● **SELECTED PASSAGE**:
%%
She is wearing long sleeves on a humid day (to hide the bruises on her arms where he squeezed her when he was angry). She also has stopped curling her long blonde hair and now wears it in a simple ponytail.

(Her boyfriend tells her she looks better this way, but really he doesn't want her long, golden hair to attract attention at school.)

When her phone vibrates with an incoming text message, he grabs it from her and reads it. (He has all her passwords and monitors all her communication, even the messages from her parents.) The message on her phone is from a friend. She wants to come over after school. He tells her to say she can't hang out tonight. (She has to spend all her time with him now.)

Eventually, her friends give up and stop calling and texting. In return, she feels alone, isolated and confined. Still, she doesn't know what to do and no one is around to help her. She is trapped in an abusive and controlling relationship with no ideas about how to get out.
%%
● **GIVEN RECORDS**:
%%
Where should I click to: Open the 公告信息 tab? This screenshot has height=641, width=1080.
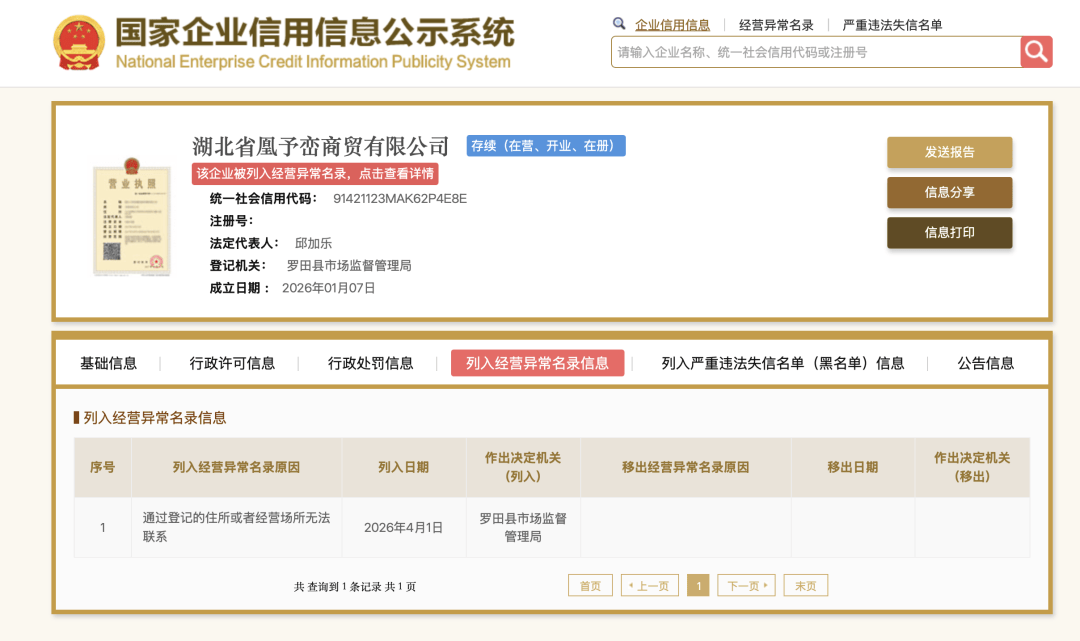pos(984,364)
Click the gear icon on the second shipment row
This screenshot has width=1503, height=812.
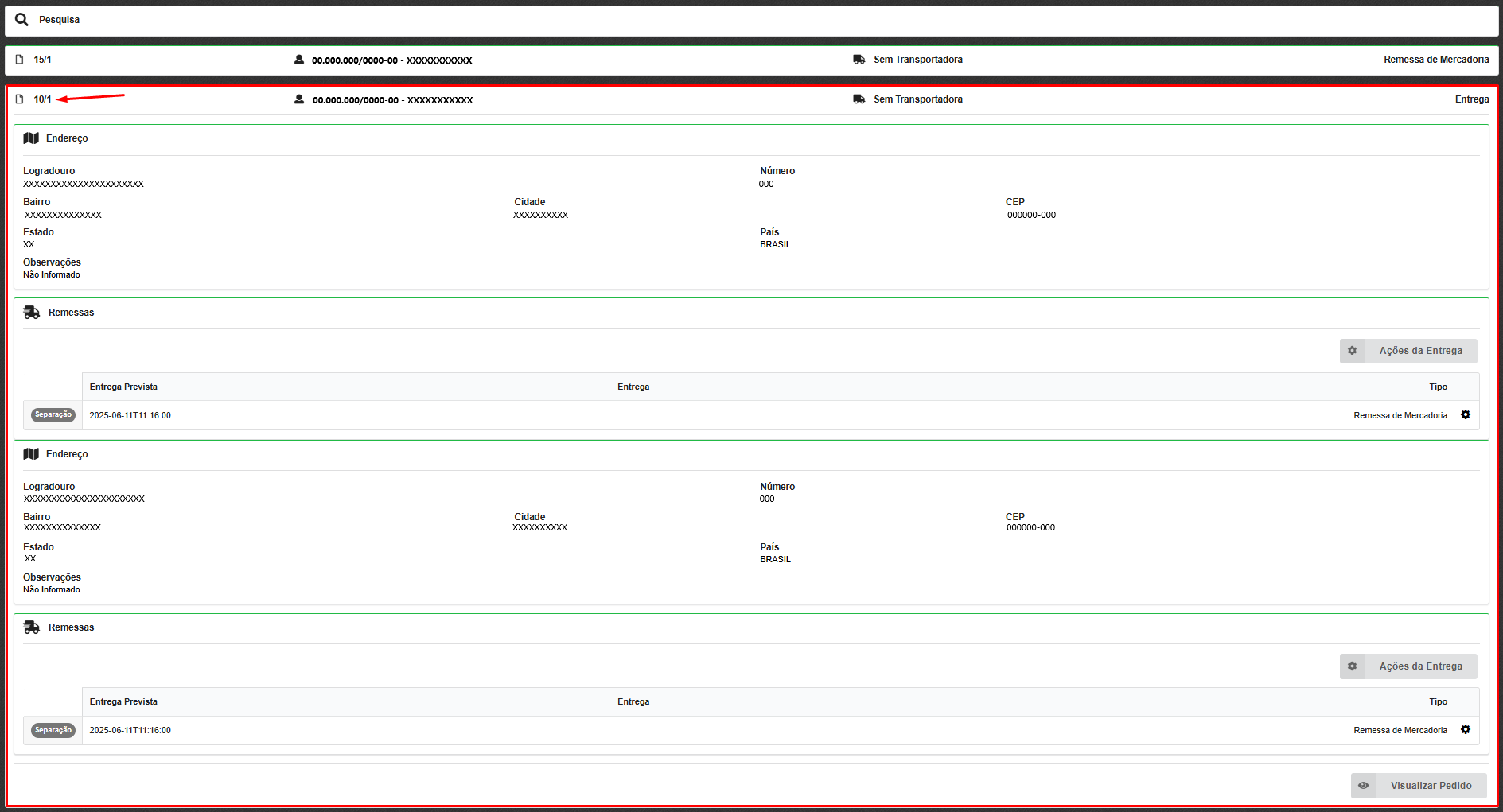coord(1466,730)
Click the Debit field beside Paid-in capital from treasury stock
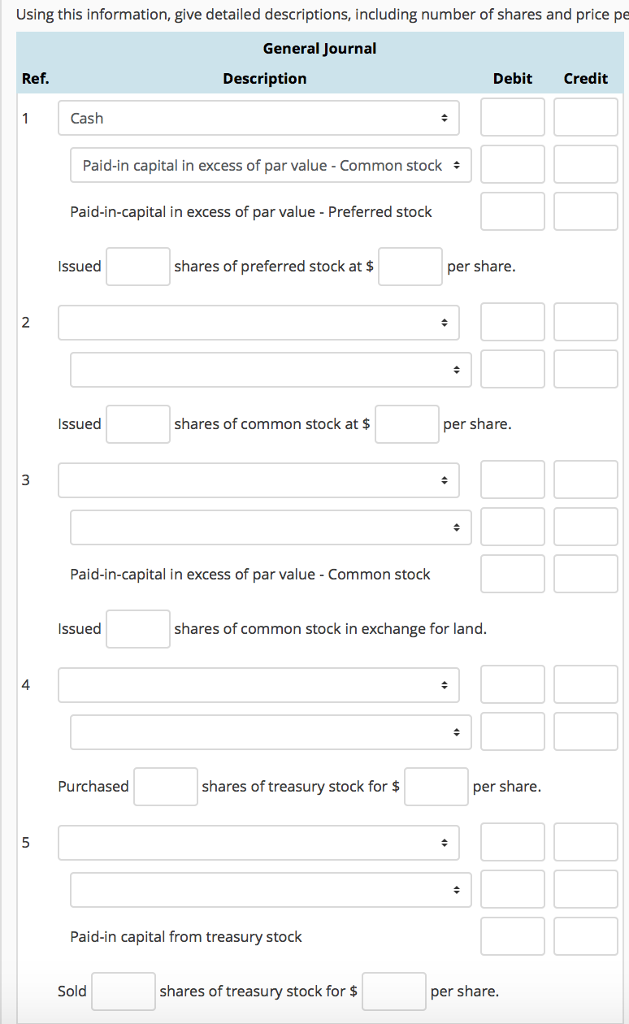Image resolution: width=629 pixels, height=1024 pixels. click(x=512, y=936)
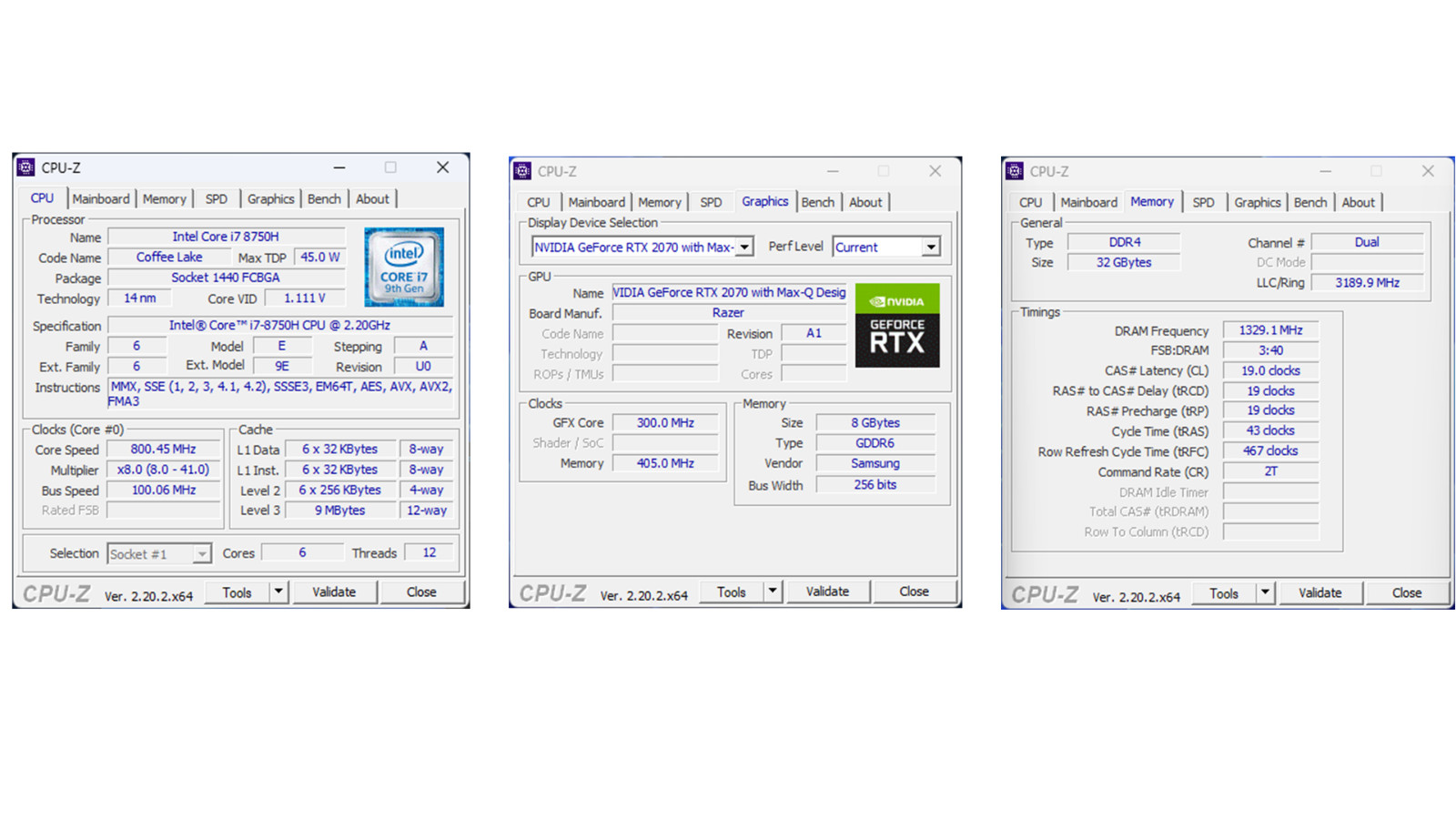The height and width of the screenshot is (819, 1456).
Task: Open the Display Device Selection dropdown
Action: coord(744,247)
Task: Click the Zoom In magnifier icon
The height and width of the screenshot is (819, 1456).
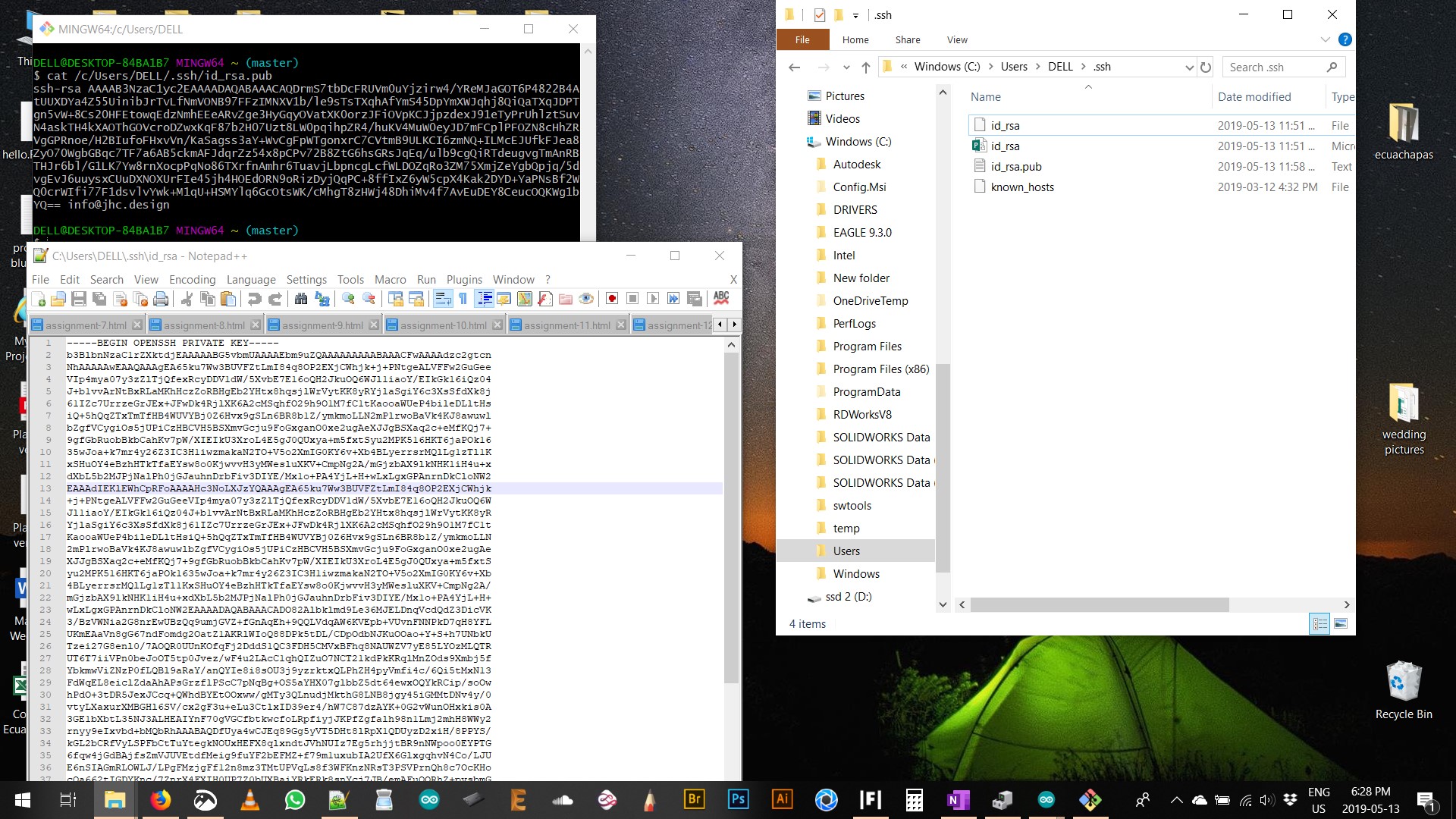Action: [x=348, y=299]
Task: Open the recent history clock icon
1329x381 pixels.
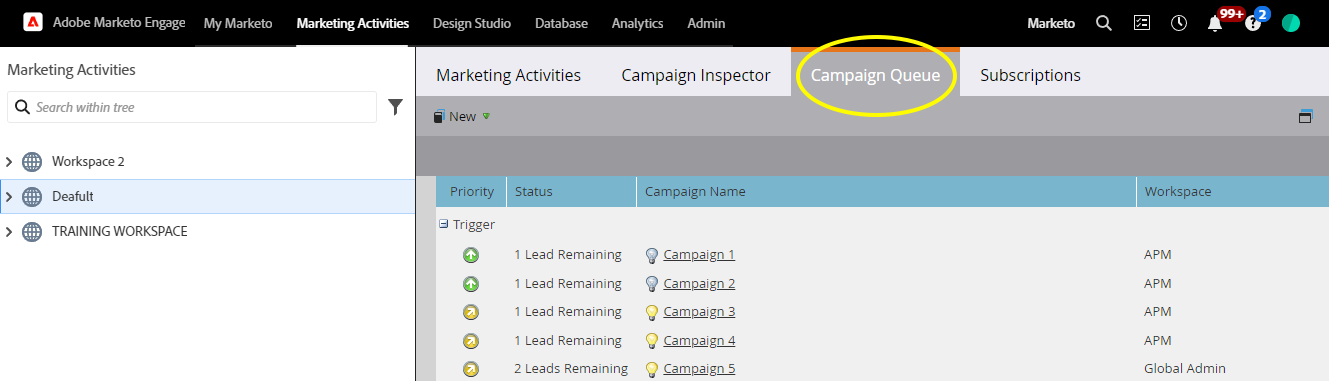Action: coord(1179,23)
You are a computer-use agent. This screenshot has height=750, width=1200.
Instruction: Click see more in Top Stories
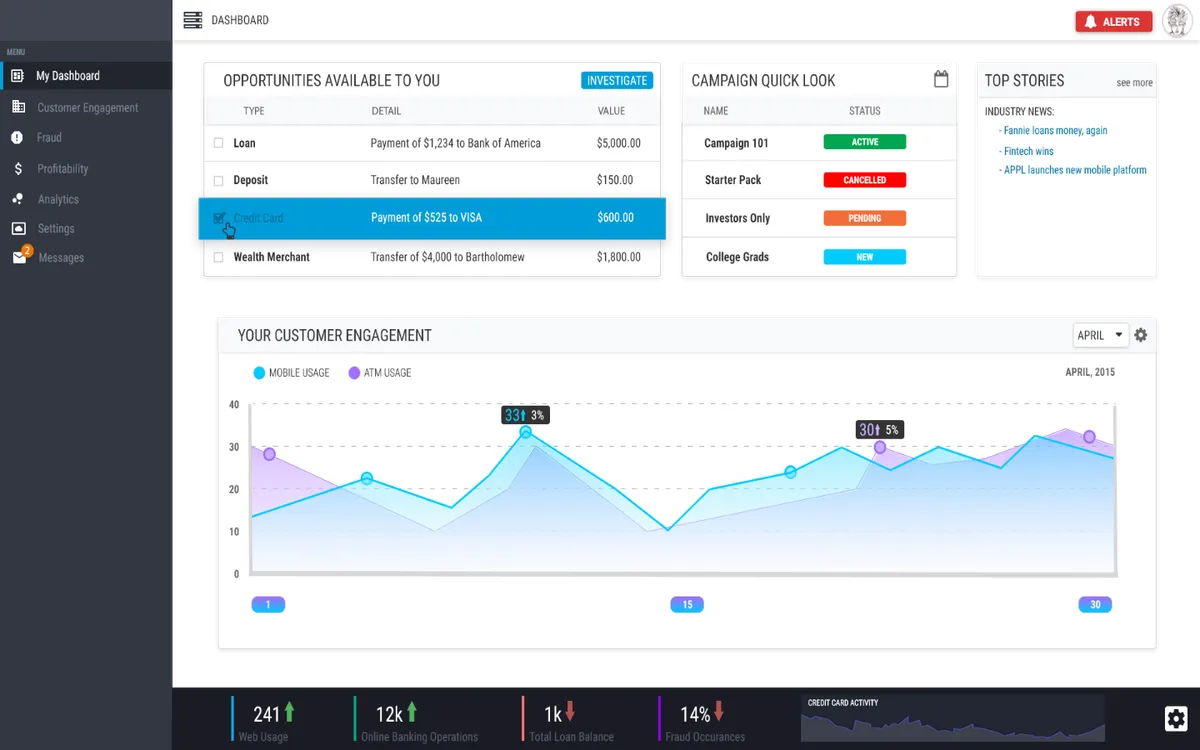point(1134,83)
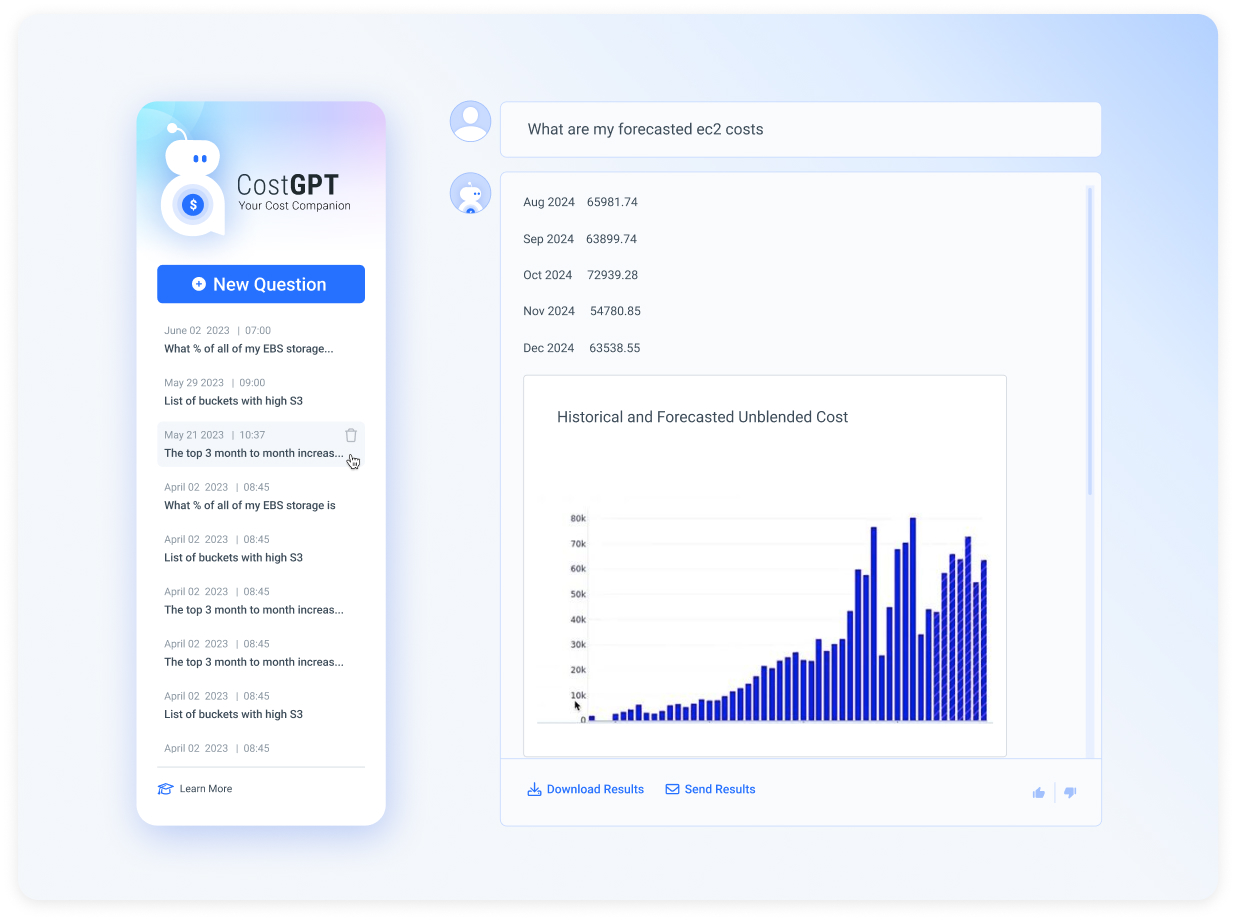The width and height of the screenshot is (1236, 921).
Task: Click the user avatar beside the question
Action: click(470, 120)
%%
● **CHALLENGES**:
a) Answer these questions about the passage on the controlling relationship, each on its own line:
(i) Why does she wear long sleeves on a humid day?
(ii) How does she wear her hair now?
(iii) What does he tell her to say to the friend who wants to come over after school?
b) Format the rows as a numbered list, from the start of the rows up to and including the line with "Action: coord(1179,23)". Leave out the pictures.

● **ANSWERS TO THE PROBLEMS**:
a)
(i) To hide the bruises on her arms where he squeezed her when he was angry.
(ii) In a simple ponytail.
(iii) That she can't hang out tonight.

b)
1. Where should I click to: Open the 公告信息 tab? This screenshot has height=641, width=1080.
2. pos(984,364)
3. Click the gear icon on the second shipment row
4. This screenshot has width=1503, height=812.
5. coord(1466,730)
6. Click the Debit field beside Paid-in capital from treasury stock
7. Image resolution: width=629 pixels, height=1024 pixels. click(x=512, y=936)
8. The height and width of the screenshot is (819, 1456).
9. Task: Open the Display Device Selection dropdown
10. Action: coord(744,247)
11. Task: Click the Zoom In magnifier icon
12. The height and width of the screenshot is (819, 1456).
13. Action: [x=348, y=299]
14. Task: Open the recent history clock icon
15. 1329x381 pixels.
16. Action: coord(1179,23)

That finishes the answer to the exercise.